Watkins (2008) expanded on the role of rumination in the cognitive model of PTSD.  According to his theory, rumination or repetitive thinking can be employed unconstructively, increasing symptoms of anxiety and depression as proposed in Ehlers and Clark’s model (2000), but that rumination can also be utilized constructively to help people process their traumatic experiences and work towards healing (Watkins, 2008).  Based largely on work by Susan Nolen-Hoeksema indicating that rumination predicts certain symptoms of depression and anxiety (reviewed in Nolen-Hoeksema, 2000), Watkins (2008) proposed that the best determinant for whether or not rumination will be constructive or unconstructive is the type of processing used during rumination.  Concrete (experiential) processing involves focusing on the experience of feelings and mood during ruminative thoughts whereas abstract (evaluative) processing involves thinking about causes, meanings, and consequences of ruminative thoughts.  In constructive rumination during a symptom provocation paradigm, abstract (evaluative) processing has been shown to decrease PTSD-related intrusive symptoms more than concrete (experiential) processing (Santa Maria et al., 2012).

The brain regions involved in rumination were recently examined in a structural brain imaging study.  Qiao and colleagues (2013) assessed sensitivity to trauma (measured as negative life events) in healthy adolescents, and found that larger grey matter brain volume in the left inferior frontal gyrus positively correlated with increased sensitivity to trauma.  Additionally, increased rumination was associated with larger grey matter volume in the ventrolateral prefrontal cortex (VLPFC).  Further analyses indicated that rumination and the VLPFC mediated the effect of sensitivity to trauma.  The authors suggested that increased brain volume in the VLPFC may be related to an inclination towards increased rumination, which could lead to increased sensitivity to trauma.

"Peanuts" created by Charles M. Schulz, syndicated by United Feature Syndicate.

“Peanuts” created by Charles M. Schulz, syndicated by United Feature Syndicate.

Now that we’ve ruminated on this topic for a while (I know, I’m awful), my next blog entry will tie all of my previously discussed points together in a review of treatment options for PTSD that utilize emotion regulation strategies.  Spoiler alert!  The basic premise is to replace maladaptive strategies with more adaptive strategies, or as my grandmother liked to say, “Find a way to turn that frown upside-down!”

 

References:

American Psychiatric Association. (2013). Diagnostic and statistical manual of mental disorders. (5th ed.). Arlington, VA: American Psychiatric Association.

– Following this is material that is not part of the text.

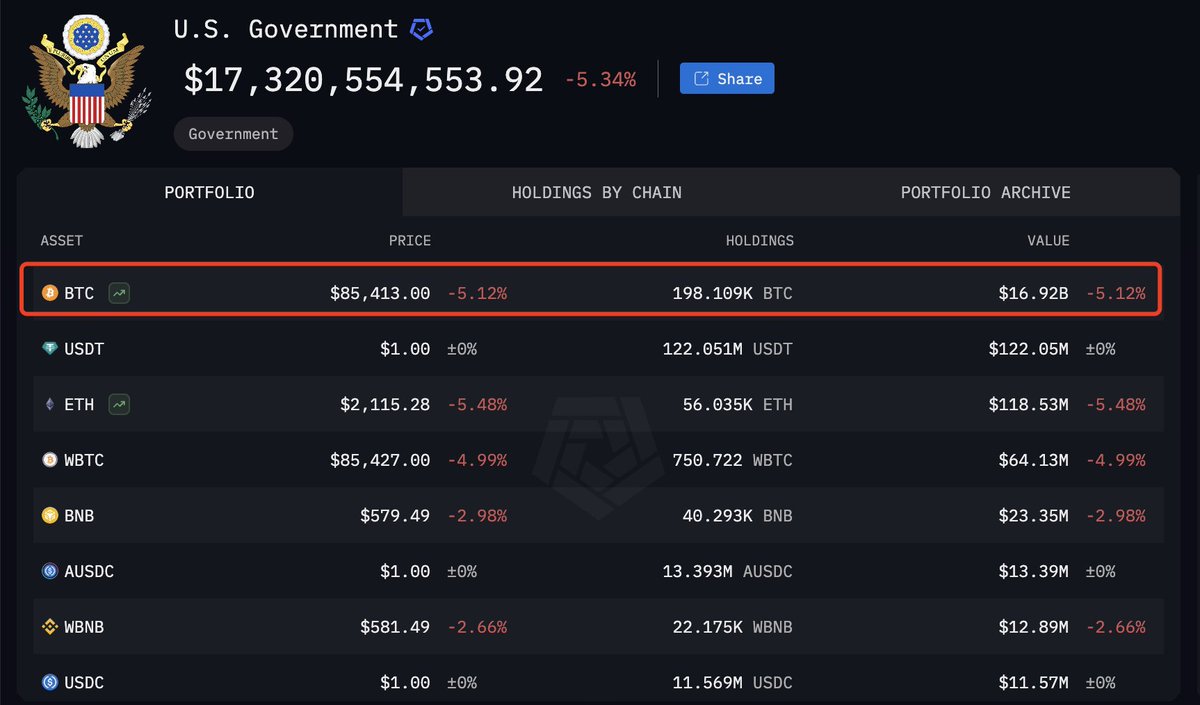The width and height of the screenshot is (1200, 705).
Task: Click the WBTC token icon
Action: (50, 461)
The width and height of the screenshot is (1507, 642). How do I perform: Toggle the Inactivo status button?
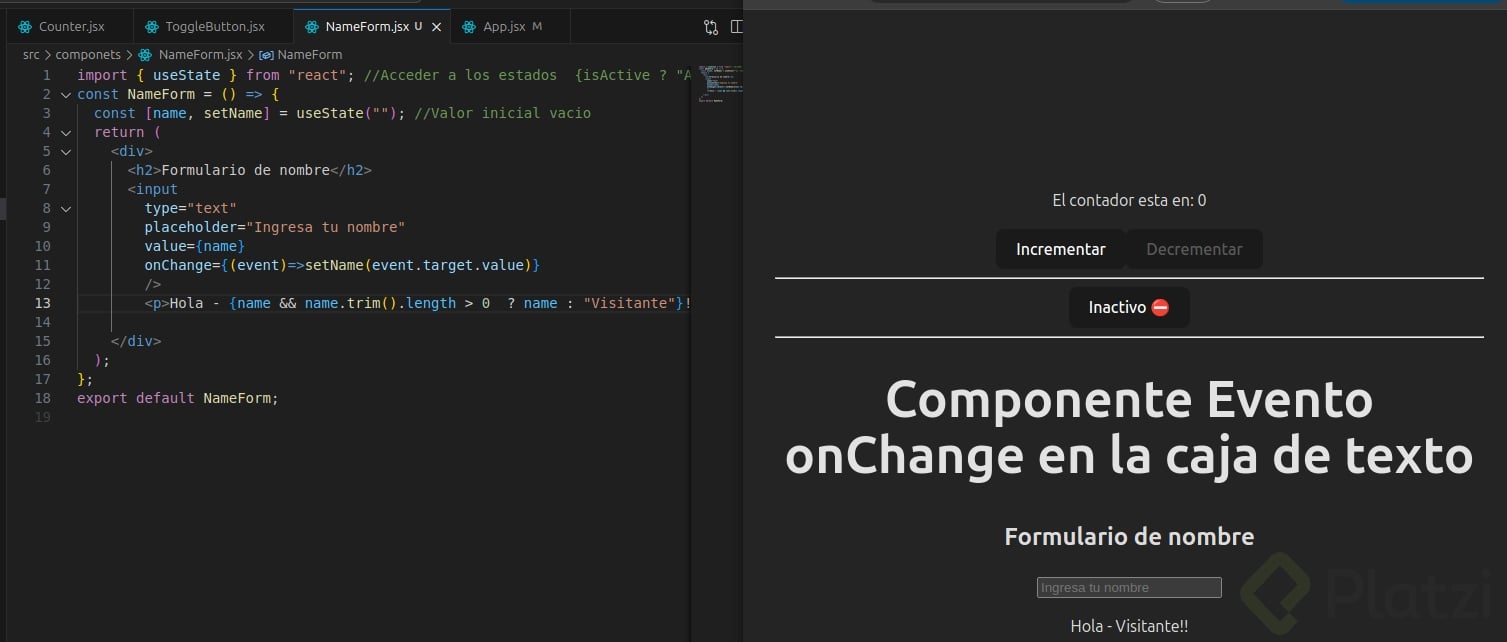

Ehlers, A., & Clark, D. M. (2000). A cognitive model of posttraumatic stress disorder, Behaviour Research and Therapy, 38, 319-345.

James, M. (1968). Hooked on a Feeling [Recorded by Blue Swede]. On Hooked on a Feeling [LP]. EMI Svenska. (Released 1974).

Nolen-Hoeksema, S. (2000). The role of rumination in depressive disorders and mixed anxiety/depressive symptoms, Journal of Abnormal Psychology, 109(3), 504-11.

Santa Maria, A., Reichert, F., Hummel, S. B., & Ehring, T. (2012). Effects of rumination on intrusive memories: does processing mode matter?, Journal of Behavior Therapy and Experimental Psychiatry, 43, 901-9.

Qiao, L., Wei, D. T., Li, W. F., Chen, Q. L., Che, X. W., Li, B. B., Li, Y. D., Qiu, J., Zhang, Q. L., & Liu, Y. J. (2013). Rumination mediates the relationship between structural variations in ventrolateral prefrontal cortex and sensitivity to negative life events, Neuroscience, 255, 255-264.

Watkins, E. R. (2008). Constructive and unconstructive repetitive thought, Psychological Bulletin, 134(2), 163-206.